▶ _To do_: The records appear below. Set down exactly each line from the one that contains "Screen dimensions: 1201x444" through the last, both included.

##### Extracted material

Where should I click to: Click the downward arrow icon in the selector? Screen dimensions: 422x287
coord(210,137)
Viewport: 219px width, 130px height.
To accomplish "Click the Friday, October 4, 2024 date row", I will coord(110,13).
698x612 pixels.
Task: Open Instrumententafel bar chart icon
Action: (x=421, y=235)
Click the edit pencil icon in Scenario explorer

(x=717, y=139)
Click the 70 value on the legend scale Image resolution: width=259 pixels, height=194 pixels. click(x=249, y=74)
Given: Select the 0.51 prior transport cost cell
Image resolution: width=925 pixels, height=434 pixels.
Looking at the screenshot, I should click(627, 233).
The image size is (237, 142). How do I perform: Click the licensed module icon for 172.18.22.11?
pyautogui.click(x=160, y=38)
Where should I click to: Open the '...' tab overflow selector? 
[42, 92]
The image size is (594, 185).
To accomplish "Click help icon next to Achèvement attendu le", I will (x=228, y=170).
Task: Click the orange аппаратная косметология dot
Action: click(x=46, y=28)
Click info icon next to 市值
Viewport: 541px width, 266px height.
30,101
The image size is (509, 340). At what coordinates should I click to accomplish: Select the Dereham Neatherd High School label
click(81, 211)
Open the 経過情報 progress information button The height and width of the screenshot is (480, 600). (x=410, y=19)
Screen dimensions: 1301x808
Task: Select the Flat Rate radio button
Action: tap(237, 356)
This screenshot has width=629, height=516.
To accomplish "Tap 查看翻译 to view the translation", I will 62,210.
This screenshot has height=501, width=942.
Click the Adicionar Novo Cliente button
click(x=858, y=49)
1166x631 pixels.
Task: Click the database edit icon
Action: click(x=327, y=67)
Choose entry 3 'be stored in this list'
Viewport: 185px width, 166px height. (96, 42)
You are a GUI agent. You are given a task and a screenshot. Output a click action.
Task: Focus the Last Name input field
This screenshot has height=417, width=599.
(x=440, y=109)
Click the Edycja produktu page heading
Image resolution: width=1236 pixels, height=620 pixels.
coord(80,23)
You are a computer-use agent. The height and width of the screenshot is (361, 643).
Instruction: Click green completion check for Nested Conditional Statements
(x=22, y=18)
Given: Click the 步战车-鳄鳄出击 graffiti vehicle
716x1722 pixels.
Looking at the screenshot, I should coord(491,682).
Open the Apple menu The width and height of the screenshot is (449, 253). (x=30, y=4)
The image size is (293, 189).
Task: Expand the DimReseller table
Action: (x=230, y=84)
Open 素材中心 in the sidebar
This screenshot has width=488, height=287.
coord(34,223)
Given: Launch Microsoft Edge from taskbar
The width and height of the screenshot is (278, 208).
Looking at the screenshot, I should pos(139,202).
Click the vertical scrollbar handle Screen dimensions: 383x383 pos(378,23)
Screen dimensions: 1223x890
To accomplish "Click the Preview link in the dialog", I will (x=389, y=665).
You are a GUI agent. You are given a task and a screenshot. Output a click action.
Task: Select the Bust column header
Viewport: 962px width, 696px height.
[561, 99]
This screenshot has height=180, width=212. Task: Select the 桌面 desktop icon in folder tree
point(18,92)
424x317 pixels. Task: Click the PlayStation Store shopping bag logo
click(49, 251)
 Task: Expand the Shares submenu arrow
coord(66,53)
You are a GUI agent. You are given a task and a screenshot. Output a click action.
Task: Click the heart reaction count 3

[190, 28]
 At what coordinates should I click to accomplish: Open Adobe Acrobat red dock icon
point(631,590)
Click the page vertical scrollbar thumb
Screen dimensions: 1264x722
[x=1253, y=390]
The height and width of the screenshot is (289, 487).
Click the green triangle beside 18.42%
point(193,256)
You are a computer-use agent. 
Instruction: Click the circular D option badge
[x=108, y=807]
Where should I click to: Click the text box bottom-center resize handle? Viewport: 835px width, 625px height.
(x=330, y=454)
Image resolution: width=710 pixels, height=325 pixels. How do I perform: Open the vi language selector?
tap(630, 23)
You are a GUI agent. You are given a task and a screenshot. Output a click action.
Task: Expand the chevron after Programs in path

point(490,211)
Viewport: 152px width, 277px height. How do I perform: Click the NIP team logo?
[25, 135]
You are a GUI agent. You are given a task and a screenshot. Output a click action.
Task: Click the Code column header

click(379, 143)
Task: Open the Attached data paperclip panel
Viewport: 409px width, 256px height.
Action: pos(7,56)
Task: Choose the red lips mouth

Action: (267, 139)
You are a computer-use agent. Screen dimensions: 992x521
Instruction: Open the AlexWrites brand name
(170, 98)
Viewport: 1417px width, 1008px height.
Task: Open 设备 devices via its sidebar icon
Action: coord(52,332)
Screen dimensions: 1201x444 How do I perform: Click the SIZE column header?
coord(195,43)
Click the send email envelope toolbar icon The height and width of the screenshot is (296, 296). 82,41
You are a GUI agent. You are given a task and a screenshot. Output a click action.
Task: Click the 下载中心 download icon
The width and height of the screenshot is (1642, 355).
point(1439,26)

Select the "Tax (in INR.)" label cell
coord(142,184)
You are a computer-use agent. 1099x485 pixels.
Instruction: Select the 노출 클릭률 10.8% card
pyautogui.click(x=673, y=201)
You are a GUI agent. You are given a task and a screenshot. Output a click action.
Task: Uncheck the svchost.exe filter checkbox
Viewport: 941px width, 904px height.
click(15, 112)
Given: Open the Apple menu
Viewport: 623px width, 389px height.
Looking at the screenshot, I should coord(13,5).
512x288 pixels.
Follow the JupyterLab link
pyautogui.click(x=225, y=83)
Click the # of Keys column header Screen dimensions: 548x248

##########

▶ _Result for this exercise_:
Screen dimensions: 1201x444 How do I perform: Click the SIZE column header?
coord(195,43)
Click the send email envelope toolbar icon The height and width of the screenshot is (296, 296). 82,41
You are a GUI agent. You are given a task and a screenshot. Output a click action.
Task: Click the 下载中心 download icon
The width and height of the screenshot is (1642, 355).
point(1439,26)

Select the "Tax (in INR.)" label cell
coord(142,184)
You are a computer-use agent. 1099x485 pixels.
Instruction: Select the 노출 클릭률 10.8% card
pyautogui.click(x=673, y=201)
You are a GUI agent. You are given a task and a screenshot. Output a click action.
Task: Uncheck the svchost.exe filter checkbox
Viewport: 941px width, 904px height.
click(15, 112)
Given: Open the Apple menu
Viewport: 623px width, 389px height.
Looking at the screenshot, I should coord(13,5).
512x288 pixels.
Follow the JupyterLab link
pyautogui.click(x=225, y=83)
Click the # of Keys column header Screen dimensions: 548x248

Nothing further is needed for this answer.